Stored data entries:
◆ ◆ ◆

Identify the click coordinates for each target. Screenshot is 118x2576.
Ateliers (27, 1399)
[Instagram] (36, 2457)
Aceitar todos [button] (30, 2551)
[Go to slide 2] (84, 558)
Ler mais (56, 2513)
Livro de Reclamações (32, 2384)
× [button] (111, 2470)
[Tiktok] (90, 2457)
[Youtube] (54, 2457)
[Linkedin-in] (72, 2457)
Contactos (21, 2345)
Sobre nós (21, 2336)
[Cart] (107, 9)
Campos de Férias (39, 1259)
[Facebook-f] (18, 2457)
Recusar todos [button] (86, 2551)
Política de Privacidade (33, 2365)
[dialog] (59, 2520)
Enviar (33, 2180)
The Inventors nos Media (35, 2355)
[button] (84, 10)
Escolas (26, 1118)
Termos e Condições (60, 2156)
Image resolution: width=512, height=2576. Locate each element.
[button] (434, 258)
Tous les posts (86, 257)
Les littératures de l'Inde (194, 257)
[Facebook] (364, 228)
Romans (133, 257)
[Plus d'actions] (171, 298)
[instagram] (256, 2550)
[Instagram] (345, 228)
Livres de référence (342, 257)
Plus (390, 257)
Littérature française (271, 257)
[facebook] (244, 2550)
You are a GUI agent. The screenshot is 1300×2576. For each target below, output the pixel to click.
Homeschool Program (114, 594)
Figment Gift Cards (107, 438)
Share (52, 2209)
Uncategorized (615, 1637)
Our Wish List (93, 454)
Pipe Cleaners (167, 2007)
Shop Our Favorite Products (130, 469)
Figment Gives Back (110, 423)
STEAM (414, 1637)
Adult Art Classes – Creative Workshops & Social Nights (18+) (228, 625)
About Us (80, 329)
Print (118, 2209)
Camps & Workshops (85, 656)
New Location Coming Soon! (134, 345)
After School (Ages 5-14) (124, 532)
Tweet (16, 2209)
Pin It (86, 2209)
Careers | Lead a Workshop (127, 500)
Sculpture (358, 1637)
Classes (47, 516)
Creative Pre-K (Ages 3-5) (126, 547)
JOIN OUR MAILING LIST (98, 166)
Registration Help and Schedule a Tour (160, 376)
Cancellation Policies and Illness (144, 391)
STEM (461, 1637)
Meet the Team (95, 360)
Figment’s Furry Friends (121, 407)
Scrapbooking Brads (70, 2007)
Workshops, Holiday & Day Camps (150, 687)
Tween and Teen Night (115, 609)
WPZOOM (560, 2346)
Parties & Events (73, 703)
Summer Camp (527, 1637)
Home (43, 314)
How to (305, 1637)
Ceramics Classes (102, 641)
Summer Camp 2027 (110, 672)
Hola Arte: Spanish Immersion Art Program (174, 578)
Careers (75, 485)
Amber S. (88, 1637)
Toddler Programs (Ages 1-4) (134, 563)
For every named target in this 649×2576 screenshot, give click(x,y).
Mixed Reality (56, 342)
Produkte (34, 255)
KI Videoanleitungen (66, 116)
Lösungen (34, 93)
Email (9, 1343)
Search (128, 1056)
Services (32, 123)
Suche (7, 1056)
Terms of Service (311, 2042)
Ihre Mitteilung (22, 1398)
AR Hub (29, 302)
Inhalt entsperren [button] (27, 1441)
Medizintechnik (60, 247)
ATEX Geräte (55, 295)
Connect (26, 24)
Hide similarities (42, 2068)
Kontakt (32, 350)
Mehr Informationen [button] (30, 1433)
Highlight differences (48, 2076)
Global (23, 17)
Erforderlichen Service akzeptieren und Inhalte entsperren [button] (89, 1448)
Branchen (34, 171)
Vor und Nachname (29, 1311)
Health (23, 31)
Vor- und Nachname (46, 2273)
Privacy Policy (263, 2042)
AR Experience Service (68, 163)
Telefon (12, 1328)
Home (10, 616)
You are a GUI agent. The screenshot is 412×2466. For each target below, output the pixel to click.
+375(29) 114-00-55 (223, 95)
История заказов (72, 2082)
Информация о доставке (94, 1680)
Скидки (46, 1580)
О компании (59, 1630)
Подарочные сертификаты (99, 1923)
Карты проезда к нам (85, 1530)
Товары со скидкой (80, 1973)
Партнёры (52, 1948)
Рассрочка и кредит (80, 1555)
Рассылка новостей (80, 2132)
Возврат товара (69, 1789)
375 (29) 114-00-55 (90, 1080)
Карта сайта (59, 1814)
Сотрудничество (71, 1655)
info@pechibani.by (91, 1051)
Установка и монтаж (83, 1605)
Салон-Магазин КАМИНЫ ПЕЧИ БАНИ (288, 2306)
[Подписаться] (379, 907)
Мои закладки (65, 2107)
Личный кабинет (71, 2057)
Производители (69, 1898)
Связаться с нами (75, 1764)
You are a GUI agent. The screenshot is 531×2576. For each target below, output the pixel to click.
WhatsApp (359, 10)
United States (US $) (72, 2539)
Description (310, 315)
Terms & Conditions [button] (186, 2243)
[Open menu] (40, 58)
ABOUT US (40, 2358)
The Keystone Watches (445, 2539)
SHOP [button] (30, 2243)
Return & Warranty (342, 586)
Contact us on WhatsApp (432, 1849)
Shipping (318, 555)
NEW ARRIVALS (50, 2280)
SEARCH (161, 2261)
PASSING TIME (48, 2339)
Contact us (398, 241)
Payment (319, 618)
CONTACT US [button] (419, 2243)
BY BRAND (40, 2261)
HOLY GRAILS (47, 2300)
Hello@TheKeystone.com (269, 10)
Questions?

◆ ◆ ◆

* Task statement: Among the records above, only the lines between the line holding "[Linkedin-in] (72, 2457)" and the line holding "Littérature française (271, 257)", inclusive, are to be output, exactly as written.

* The completed task:
[Linkedin-in] (72, 2457)
Contactos (21, 2345)
Sobre nós (21, 2336)
[Cart] (107, 9)
Campos de Férias (39, 1259)
[Facebook-f] (18, 2457)
Recusar todos [button] (86, 2551)
Política de Privacidade (33, 2365)
[dialog] (59, 2520)
Enviar (33, 2180)
The Inventors nos Media (35, 2355)
[button] (84, 10)
Escolas (26, 1118)
Termos e Condições (60, 2156)
Image resolution: width=512, height=2576. Locate each element.
[button] (434, 258)
Tous les posts (86, 257)
Les littératures de l'Inde (194, 257)
[Facebook] (364, 228)
Romans (133, 257)
[Plus d'actions] (171, 298)
[instagram] (256, 2550)
[Instagram] (345, 228)
Livres de référence (342, 257)
Plus (390, 257)
Littérature française (271, 257)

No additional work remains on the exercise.